2011年11月07日-2
赤字法人調査で1割強の約6千件が黒字に転換

 今年6月までの1年間(2010事務年度)における法人の黒字申告割合は25.2%と3年連続で過去最低を更新し、7割強の法人が赤字だが、このような状況に便乗して実際は黒字なのに赤字を装う企業が後を絶たない。2010事務年度中に法人税の実地調査をした12万5千件のうち4割強にあたる5万2千件は無所得申告法人の調査に充てられ、うち1割強の約6千社が実際は黒字だったことが、国税庁のまとめで判明した。

 調査結果によると、実地調査した5万2千件のうち約7割にあたる3万6千件から総額6592億円にのぼる申告漏れ所得金額を見つけ、加算税額を含む488億円の税額を追徴した。調査1件あたりの申告漏れ所得金額は1263万円となる。また、実施調査したうちの約4件に1件(24.0%)の1万3千件は仮装・隠ぺいなど故意に所得をごまかしており、その不正脱漏所得金額総額は1605億円にのぼった。

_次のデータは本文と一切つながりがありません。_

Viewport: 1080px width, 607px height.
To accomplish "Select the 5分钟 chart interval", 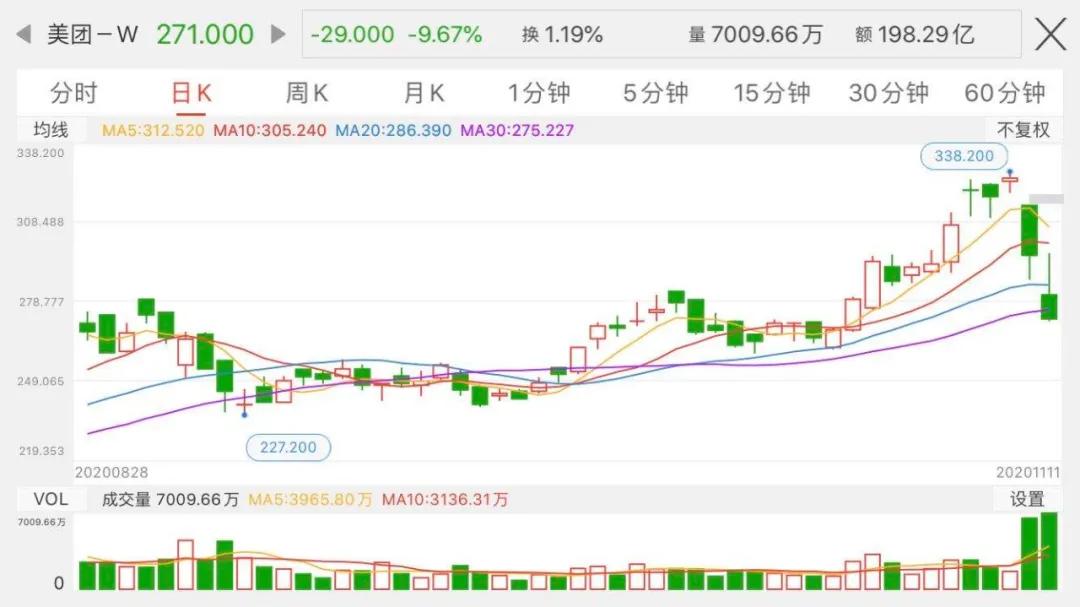I will [x=656, y=93].
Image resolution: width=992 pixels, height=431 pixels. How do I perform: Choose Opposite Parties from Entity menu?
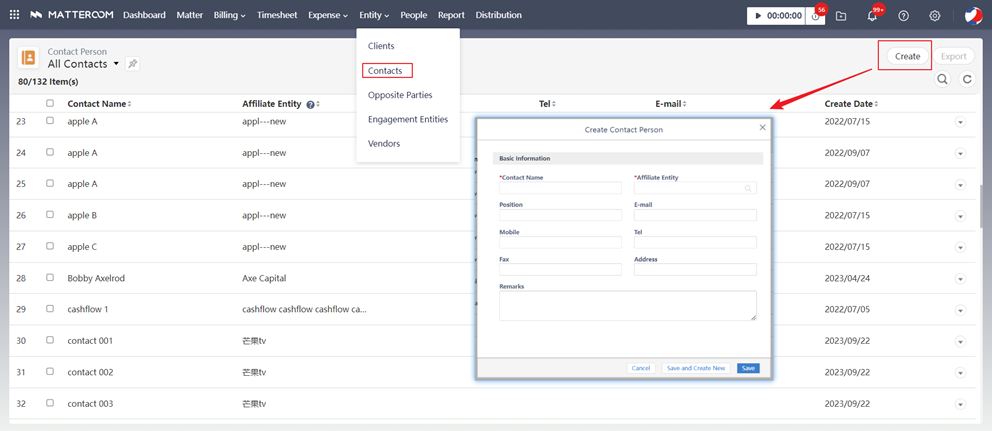[x=400, y=95]
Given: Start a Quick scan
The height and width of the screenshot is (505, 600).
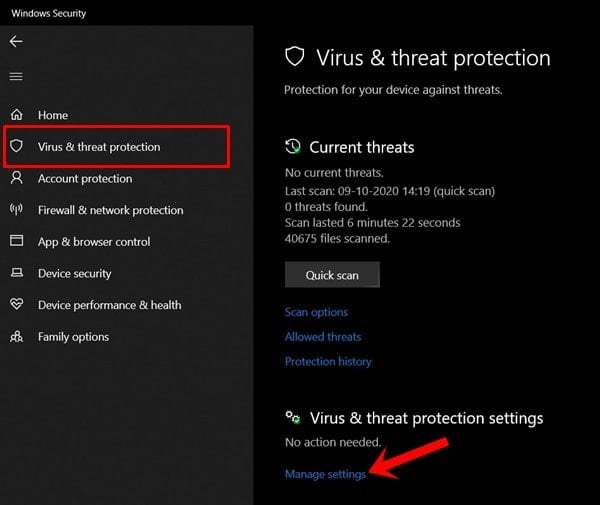Looking at the screenshot, I should click(x=332, y=275).
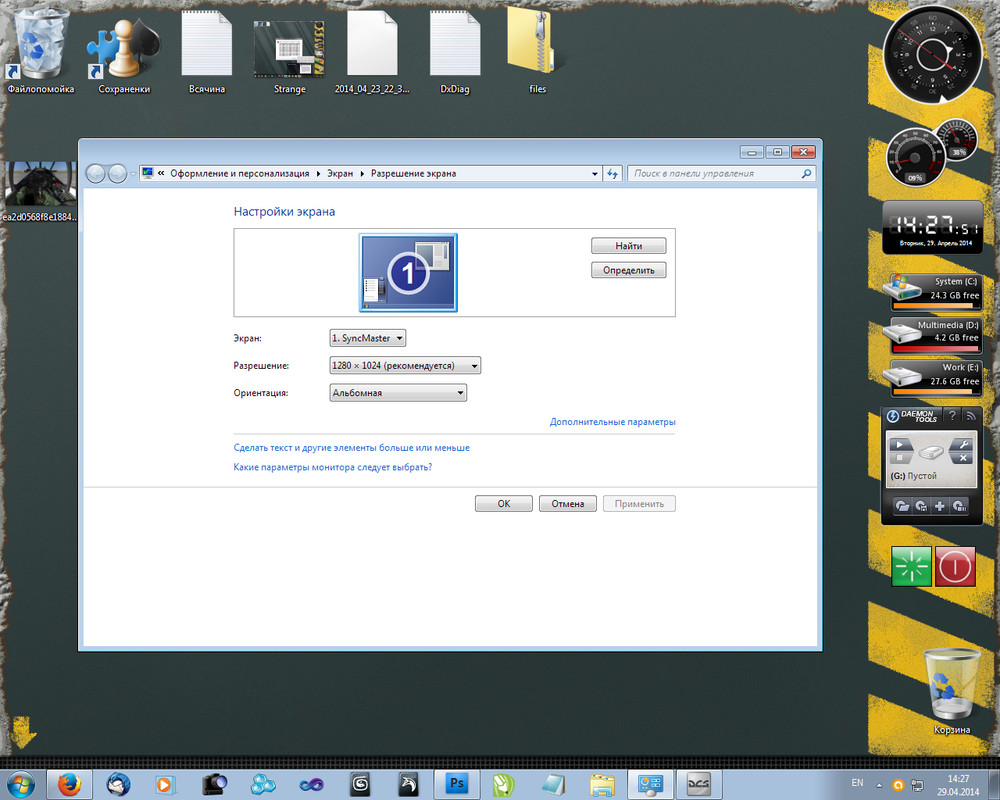
Task: Launch Photoshop from the taskbar
Action: click(456, 784)

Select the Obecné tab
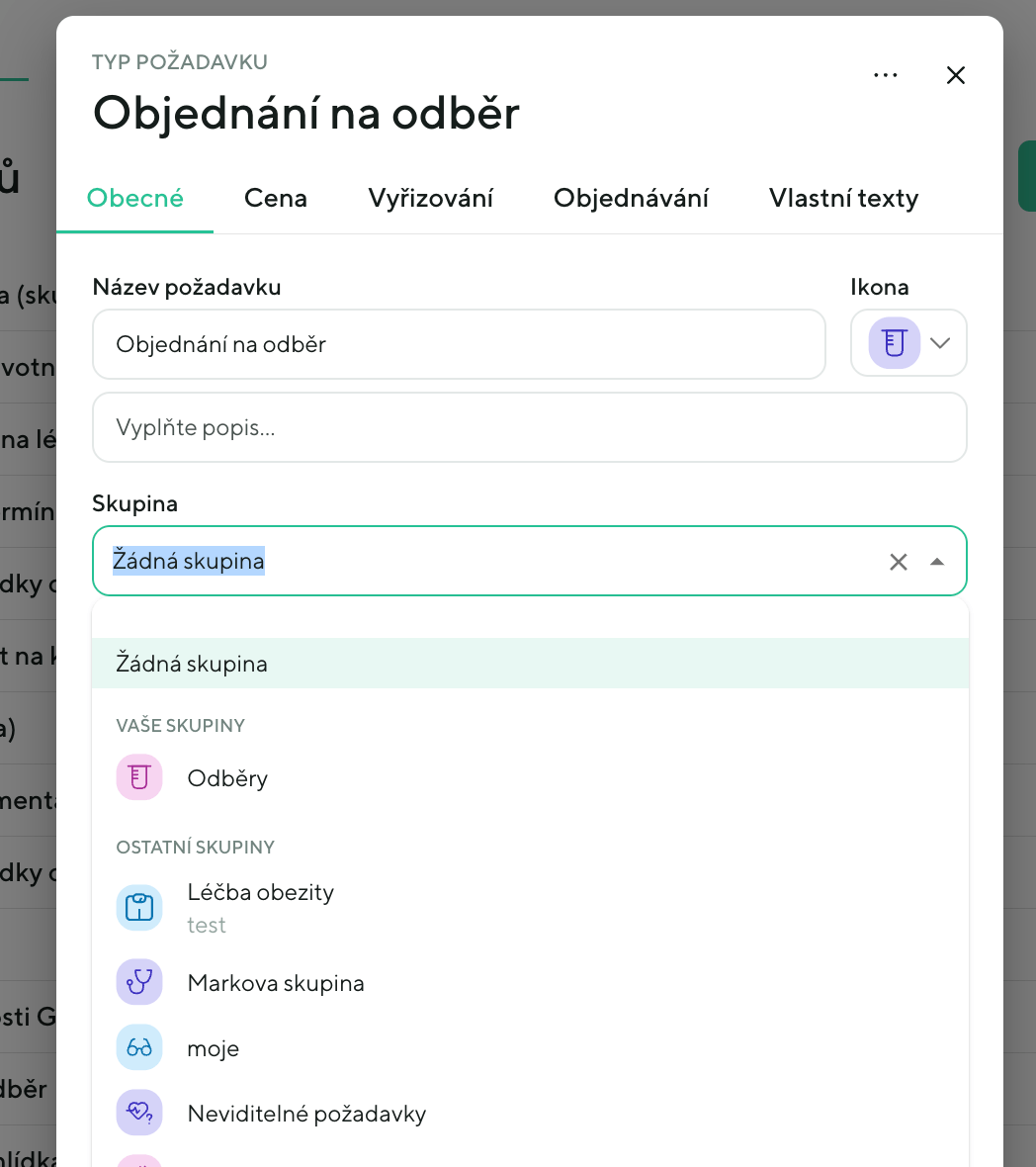coord(133,198)
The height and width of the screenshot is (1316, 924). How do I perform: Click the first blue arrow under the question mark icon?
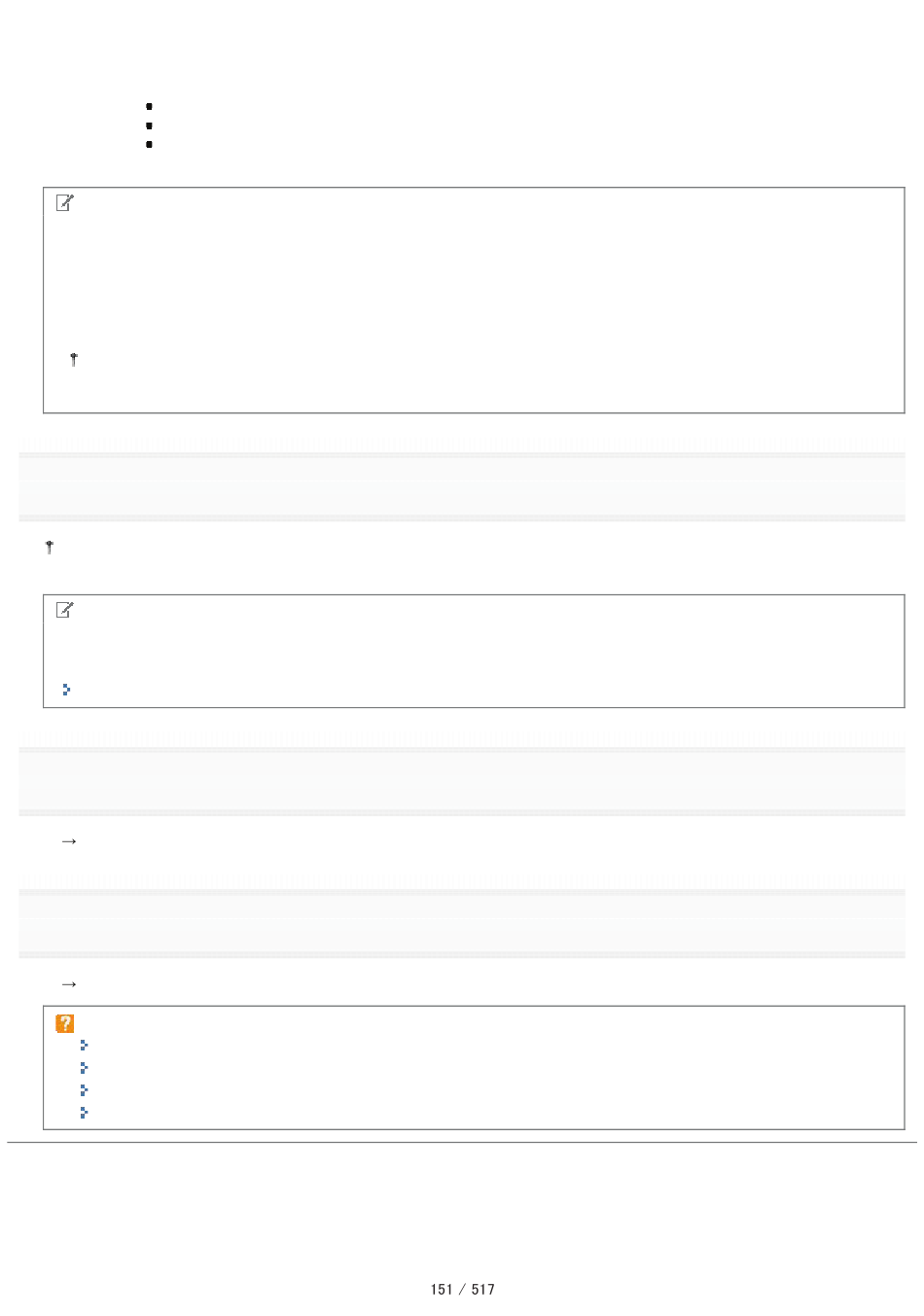tap(85, 1046)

 2010事務年度の無所得申告法人調査は、東日本大震災の影響から前年度に比べ7.3%減の実地調査を行い、申告漏れ件数も7.1%減、不正計算のあった件数も6.4%減となった。この結果、黒字となった法人が約6千社あったわけだが、調査で把握された1件あたりの申告漏れ所得1263万円は、前年度から約4割減少したものの、法人全体の平均1007万円を大幅に上回る。不正申告1件あたりの不正脱漏所得金額は1279万円となっている。

 なお、2010事務年度は、事業を行っていると見込まれる稼働無申告法人5278件(前年度比54.4%増)に対して調査を実施し、法人税について102億円(同73.1%増)、消費税についても55億円(同28.6%増)を追徴課税。そのうち402件(同36.3%増)は、借名口座を用いて利益を隠ぺいするなど意図的に無申告であった事案であり、法人税は69億円(同132.2%増)、消費税は12億円(同37.0%増)の追徴課税を行っている。